Korean Patent Application No. 2000-0043996 discloses that the animal cell expression vector includes human β-globin MAR so that gene expression suppression occurring when foreign genes are introduced into animal cells can be overcome. This patent describes that, besides the human β-globin MAR, human interferon-β MAR (GenBank Accession #M83137) and CSP-B 3′-SAR (GenBank Accession #M62716) are used, and these three SARs/MARs can improve the expression level of β-galactosidase, which is a target protein. Further, this patent discloses that the β-globin MAR had excellent effects as compared with the interferon-β MAR or the CSP-B 3′-SAR.
Korean Patent Application No. 2001-0079227 discloses that the introduction of human interferon-β MAR into the animal cell expression vector can improve foreign gene expression and lead to efficient expression of recombinant proteins. In addition, Korean Patent Application No. 2007-0108451 discloses that the animal cell expression vector including two copies of human β-globin MAR can further improve the target protein expression level as compared with the vector including one copy of human β-globin MAR. This patent describes comparison results between one copy and two copies of MAR factors, but not comparison results between two copies and three copies of MAR factors.
Hanson and Ley found CSP-B 5′-SAR and CSP-B 3′-SAR from approximately 70 kb of the human chromosome 14q11.2 hematopoietic serine protease gene cluster and obtained their nucleotide sequences, and verified that these SARs bind to scaffolds derived from the cellular nucleus through in vitro experiment (Hanson and Ley, Blood, 79, 610-618 (1992)).
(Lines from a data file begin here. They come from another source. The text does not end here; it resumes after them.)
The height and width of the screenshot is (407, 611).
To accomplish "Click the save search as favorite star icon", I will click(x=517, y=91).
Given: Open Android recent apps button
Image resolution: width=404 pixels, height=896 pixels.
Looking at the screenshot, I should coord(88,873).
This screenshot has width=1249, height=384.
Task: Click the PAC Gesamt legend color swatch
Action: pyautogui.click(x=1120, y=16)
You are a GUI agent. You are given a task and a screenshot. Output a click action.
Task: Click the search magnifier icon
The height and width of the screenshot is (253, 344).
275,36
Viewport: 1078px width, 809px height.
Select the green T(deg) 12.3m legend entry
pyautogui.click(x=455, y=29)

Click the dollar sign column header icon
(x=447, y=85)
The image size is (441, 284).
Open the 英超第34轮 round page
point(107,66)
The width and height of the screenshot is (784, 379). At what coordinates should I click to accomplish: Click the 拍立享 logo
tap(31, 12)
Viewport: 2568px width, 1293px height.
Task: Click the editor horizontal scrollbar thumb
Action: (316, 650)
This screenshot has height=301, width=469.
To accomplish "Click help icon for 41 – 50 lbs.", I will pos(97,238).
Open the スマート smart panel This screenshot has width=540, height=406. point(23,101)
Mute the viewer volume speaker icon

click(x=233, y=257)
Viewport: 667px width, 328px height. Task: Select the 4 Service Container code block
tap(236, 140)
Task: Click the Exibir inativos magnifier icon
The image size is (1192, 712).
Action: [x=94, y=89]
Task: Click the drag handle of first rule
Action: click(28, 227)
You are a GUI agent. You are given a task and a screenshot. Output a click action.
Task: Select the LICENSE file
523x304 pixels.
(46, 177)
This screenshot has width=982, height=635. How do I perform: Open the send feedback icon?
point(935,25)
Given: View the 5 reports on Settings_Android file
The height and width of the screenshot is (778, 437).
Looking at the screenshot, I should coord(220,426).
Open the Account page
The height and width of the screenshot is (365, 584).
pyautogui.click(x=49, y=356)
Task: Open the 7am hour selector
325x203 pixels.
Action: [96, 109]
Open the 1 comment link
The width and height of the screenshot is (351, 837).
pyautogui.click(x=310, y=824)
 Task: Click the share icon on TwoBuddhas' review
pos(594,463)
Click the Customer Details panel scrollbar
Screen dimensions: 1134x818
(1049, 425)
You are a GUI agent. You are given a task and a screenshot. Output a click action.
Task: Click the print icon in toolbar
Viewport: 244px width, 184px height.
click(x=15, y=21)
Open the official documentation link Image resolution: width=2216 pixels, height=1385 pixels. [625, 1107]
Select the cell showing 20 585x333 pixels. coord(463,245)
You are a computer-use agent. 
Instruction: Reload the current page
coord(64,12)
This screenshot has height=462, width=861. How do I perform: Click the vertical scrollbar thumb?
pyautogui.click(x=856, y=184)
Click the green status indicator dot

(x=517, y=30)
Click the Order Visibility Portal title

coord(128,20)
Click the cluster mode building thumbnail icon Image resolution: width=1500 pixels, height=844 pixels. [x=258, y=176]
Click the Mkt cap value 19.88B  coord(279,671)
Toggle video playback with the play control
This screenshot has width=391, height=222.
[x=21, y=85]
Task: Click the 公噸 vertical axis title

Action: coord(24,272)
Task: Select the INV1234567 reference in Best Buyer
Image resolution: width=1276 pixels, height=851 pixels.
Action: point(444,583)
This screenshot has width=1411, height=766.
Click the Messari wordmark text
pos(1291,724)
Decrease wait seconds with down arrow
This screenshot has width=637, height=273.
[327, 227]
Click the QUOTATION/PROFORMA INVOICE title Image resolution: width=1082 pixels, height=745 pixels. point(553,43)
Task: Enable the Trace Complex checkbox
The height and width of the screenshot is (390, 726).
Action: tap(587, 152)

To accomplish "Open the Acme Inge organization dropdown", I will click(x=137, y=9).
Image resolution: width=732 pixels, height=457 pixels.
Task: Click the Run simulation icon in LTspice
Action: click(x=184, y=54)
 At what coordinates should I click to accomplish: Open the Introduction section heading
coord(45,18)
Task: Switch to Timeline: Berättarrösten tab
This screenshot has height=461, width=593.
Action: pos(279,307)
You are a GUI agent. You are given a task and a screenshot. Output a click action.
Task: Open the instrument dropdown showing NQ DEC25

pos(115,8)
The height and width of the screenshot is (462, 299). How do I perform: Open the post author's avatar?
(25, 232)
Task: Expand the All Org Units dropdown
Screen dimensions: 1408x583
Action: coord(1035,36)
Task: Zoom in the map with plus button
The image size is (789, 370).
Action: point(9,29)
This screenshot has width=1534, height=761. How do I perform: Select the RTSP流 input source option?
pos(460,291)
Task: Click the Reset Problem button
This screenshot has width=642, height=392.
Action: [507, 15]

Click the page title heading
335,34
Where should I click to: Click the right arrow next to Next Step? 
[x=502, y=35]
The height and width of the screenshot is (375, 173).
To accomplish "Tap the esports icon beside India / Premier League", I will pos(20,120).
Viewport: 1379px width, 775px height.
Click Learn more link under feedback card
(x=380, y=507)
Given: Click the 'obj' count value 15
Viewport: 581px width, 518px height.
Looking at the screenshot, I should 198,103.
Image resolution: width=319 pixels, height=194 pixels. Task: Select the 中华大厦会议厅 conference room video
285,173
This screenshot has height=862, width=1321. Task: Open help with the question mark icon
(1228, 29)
The CSP-B 5′-SAR and CSP-B 3′-SAR are registered as GenBank Accession #M62717 and GenBank Accession #M62716, respectively. They are 2429-bp long and 1233-bp long, respectively, and thus the CSP-B 5′-SAR is two folds longer than the 3′-SAR. Human chromosome 14 DNA sequence is registered as GenBank Accession #AL136018. In this sequence, the length between a transcription initiation codon for a gene coding the CSP-B protein and the 5′-SAR located upstream thereof is 1195 bp, and the length between a transcription termination codon of the gene for coding the CSP-B protein and the 3′-SAR located downstream thereof is 4543 bp.
Throughout the entire specification, many papers and patent documents are referenced and their citations are represented. The disclosures of cited papers and patent documents are entirely incorporated by reference into the present specification, and the level of the technical field within which the present invention falls and details of the present invention are explained more clearly.